### Material for this exercise
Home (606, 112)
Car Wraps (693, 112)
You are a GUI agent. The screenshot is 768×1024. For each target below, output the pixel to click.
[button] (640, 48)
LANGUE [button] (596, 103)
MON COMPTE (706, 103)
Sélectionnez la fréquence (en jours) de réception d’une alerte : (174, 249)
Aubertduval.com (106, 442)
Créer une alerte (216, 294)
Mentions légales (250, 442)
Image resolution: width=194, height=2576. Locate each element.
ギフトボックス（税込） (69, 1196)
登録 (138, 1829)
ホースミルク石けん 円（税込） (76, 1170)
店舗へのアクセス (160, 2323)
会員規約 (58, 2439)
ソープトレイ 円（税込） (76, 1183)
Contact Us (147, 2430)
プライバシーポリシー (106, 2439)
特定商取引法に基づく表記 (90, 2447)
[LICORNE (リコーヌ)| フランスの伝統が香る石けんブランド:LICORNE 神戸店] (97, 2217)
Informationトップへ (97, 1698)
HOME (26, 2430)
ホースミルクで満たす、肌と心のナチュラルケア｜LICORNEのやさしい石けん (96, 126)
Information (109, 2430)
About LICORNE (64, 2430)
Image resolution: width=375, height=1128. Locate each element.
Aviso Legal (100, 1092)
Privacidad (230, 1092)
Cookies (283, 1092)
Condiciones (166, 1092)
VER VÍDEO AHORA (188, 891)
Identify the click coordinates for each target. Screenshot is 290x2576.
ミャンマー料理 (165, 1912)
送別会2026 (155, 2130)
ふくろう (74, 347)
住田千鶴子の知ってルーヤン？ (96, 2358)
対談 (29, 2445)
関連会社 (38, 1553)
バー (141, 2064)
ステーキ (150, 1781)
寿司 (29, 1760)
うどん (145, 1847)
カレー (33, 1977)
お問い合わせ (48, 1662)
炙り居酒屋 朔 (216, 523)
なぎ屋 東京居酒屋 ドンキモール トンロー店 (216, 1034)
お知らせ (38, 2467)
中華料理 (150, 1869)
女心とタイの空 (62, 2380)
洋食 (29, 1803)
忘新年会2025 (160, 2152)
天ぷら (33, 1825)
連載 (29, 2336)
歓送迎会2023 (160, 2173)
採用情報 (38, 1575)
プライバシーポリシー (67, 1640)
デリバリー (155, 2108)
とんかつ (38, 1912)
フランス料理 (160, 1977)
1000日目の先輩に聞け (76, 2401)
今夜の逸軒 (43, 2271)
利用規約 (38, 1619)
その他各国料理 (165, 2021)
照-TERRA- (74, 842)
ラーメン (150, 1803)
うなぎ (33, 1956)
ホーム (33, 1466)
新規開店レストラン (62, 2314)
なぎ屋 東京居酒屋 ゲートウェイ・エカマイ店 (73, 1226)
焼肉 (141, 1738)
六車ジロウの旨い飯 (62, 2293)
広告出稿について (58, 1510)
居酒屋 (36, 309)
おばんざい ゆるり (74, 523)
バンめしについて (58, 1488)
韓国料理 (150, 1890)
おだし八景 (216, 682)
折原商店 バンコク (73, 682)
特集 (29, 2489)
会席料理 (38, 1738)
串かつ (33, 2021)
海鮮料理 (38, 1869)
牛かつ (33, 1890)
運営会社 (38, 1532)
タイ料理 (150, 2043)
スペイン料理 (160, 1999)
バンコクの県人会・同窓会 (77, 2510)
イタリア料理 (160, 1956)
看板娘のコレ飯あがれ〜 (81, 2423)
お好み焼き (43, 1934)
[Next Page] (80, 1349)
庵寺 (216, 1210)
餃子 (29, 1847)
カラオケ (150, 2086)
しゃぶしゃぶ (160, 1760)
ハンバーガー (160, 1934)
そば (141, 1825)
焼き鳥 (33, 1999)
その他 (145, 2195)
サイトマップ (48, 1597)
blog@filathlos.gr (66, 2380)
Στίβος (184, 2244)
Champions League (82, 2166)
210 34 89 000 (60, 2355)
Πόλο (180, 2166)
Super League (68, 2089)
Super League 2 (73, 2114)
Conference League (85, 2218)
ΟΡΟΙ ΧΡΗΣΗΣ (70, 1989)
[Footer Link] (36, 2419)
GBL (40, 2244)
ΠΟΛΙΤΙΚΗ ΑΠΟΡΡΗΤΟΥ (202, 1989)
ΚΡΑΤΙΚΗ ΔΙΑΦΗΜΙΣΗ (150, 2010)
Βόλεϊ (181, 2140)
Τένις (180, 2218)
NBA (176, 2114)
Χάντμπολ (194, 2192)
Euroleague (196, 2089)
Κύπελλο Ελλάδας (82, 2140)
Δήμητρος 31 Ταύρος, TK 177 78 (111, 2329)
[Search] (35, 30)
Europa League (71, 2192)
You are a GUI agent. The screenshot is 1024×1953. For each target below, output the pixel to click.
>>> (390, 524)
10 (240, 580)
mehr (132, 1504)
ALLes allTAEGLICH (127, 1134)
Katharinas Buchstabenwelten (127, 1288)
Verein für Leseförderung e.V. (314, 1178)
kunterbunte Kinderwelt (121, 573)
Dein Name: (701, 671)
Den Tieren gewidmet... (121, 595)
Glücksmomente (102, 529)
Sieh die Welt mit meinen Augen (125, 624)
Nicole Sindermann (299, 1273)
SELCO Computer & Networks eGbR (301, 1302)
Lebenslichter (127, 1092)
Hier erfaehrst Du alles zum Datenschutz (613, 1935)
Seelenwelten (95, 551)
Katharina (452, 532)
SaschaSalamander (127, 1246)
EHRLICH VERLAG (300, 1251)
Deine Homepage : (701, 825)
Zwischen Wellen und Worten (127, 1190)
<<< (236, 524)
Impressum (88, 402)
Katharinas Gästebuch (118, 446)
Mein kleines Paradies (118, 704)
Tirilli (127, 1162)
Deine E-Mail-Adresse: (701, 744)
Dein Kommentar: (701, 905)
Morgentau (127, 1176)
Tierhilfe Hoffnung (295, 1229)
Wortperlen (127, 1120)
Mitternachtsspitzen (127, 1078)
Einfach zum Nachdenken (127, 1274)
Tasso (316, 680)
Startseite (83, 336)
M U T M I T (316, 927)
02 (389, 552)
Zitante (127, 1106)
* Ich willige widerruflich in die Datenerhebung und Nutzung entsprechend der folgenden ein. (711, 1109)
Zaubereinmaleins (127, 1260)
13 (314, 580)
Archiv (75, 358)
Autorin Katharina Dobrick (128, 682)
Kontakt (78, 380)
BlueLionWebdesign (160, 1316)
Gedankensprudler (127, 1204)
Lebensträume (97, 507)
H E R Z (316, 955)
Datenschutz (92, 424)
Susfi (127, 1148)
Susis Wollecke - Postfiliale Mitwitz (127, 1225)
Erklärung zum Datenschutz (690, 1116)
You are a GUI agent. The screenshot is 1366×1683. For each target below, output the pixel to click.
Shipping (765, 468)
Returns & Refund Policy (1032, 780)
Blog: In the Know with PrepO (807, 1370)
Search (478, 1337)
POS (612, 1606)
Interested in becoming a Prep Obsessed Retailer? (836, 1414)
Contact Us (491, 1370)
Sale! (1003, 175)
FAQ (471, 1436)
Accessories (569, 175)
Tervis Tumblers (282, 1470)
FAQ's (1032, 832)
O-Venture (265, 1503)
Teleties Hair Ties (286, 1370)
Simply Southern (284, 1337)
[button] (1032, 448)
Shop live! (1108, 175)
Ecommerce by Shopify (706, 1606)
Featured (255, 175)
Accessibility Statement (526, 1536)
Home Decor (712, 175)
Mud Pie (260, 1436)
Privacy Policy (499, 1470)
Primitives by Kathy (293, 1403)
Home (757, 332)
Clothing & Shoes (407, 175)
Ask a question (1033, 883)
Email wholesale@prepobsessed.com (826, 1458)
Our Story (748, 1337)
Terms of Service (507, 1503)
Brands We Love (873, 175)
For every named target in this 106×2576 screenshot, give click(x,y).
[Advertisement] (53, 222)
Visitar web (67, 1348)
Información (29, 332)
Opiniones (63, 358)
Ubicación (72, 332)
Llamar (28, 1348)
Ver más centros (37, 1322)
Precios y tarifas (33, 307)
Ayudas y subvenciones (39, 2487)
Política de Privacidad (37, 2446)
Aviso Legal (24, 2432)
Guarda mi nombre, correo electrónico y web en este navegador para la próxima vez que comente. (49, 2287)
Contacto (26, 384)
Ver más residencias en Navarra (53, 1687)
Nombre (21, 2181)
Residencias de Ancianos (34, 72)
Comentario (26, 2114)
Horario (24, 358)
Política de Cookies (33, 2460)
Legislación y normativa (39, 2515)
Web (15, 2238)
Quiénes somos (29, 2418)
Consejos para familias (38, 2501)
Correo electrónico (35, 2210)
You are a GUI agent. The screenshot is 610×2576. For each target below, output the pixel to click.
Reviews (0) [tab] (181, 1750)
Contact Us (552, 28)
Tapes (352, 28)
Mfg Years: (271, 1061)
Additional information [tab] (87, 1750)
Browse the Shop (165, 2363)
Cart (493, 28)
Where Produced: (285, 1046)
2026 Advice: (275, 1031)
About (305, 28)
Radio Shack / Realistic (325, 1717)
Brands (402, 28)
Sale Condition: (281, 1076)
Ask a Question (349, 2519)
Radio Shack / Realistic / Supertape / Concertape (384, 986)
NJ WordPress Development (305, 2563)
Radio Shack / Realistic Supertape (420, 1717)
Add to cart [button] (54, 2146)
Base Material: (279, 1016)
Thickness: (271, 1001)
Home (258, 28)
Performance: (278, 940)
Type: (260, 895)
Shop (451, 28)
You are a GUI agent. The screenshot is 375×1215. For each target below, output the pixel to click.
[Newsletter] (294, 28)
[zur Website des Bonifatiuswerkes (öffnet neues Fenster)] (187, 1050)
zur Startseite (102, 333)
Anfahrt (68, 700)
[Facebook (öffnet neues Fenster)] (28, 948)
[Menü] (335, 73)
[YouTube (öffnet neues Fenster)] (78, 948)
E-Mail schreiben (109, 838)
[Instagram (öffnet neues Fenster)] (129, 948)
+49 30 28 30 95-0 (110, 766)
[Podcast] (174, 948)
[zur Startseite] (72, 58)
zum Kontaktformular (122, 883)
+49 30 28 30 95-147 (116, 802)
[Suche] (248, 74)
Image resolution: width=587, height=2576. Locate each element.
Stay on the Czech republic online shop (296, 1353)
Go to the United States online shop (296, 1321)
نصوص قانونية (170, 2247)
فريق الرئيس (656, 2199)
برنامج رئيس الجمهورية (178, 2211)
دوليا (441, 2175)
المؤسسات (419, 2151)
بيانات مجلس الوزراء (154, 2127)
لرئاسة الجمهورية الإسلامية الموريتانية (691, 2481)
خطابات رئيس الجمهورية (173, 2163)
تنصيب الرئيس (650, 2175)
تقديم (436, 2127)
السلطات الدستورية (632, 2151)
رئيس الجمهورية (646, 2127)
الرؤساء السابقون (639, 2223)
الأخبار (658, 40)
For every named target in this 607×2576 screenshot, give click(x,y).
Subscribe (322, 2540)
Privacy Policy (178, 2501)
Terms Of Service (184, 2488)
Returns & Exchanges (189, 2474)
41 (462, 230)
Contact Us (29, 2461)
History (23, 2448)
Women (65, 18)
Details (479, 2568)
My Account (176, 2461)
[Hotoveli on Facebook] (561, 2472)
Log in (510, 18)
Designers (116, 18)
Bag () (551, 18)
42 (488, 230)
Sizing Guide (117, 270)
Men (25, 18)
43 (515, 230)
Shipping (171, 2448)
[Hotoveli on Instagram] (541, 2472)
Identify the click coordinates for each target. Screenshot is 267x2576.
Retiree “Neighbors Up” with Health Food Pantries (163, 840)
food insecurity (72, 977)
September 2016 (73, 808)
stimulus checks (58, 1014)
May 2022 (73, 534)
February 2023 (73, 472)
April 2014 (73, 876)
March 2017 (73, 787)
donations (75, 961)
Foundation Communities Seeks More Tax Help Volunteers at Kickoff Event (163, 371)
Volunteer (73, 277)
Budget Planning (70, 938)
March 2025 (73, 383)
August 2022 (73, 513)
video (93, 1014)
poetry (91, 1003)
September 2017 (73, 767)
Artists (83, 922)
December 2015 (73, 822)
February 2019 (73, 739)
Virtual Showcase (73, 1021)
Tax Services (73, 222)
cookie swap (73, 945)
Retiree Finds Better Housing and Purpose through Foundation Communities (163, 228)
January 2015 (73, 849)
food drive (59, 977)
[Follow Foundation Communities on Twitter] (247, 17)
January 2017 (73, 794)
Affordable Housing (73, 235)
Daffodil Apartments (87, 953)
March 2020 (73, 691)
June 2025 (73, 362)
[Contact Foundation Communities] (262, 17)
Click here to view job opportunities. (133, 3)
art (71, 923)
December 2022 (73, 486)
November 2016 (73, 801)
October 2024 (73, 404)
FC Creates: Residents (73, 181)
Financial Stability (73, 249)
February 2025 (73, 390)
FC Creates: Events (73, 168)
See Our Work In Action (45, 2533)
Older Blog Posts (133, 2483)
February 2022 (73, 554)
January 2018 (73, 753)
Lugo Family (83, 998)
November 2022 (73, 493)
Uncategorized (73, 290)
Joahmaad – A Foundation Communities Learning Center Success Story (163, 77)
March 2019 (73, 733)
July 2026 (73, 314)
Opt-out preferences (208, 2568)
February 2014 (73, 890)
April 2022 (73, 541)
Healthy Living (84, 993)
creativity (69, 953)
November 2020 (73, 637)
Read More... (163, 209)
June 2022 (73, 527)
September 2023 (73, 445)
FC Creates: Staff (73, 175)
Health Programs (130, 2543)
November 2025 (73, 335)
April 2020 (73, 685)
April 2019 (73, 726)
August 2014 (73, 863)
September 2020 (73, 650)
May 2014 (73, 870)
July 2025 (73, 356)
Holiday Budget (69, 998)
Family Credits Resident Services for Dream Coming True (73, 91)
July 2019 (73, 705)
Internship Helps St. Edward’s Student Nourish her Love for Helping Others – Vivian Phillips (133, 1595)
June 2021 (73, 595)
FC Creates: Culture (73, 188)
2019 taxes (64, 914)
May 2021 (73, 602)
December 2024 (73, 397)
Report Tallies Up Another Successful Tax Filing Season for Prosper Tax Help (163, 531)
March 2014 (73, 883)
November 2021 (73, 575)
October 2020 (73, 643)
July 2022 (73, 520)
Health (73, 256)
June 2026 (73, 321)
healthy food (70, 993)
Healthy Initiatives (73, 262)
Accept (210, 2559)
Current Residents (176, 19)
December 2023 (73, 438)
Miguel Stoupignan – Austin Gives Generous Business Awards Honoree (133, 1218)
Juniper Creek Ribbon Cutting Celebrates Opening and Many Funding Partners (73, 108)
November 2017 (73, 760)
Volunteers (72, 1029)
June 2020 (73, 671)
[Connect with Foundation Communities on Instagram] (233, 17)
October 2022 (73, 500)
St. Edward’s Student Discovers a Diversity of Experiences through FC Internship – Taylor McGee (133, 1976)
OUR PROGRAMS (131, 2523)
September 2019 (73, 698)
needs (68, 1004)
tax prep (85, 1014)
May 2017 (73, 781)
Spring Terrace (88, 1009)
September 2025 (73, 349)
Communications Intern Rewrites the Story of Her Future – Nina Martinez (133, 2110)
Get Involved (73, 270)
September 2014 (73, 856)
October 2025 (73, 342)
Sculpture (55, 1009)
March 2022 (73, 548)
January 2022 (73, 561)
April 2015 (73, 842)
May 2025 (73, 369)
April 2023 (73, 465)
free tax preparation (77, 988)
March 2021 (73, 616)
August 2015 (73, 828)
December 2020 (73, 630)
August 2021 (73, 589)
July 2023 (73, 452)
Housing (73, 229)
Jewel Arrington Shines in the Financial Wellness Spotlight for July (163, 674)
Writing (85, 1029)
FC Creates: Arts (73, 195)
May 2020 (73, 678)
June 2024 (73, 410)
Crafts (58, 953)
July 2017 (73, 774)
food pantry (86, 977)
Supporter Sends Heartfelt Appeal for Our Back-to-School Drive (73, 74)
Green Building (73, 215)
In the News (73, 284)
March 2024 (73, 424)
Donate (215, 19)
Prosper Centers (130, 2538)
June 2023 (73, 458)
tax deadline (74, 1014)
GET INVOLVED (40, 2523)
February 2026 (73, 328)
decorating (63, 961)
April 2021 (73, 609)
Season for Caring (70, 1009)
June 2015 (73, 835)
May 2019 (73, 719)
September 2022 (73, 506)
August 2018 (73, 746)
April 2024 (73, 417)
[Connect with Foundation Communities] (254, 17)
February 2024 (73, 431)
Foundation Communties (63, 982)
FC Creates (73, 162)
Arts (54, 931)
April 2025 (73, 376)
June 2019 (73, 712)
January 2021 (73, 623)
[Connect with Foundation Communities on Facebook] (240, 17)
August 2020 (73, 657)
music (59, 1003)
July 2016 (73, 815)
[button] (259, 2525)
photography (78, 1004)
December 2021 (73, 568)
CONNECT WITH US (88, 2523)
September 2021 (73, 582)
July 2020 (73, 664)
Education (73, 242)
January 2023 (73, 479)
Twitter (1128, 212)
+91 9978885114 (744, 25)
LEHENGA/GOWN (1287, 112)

### Problem statement
Search the data above for the string "Locate" and return every line that has it.

### Solution to this task
Image resolution: width=194, height=2576. Locate each element.
Image resolution: width=375, height=1128. Locate each element.
Image resolution: width=587, height=2576. Locate each element.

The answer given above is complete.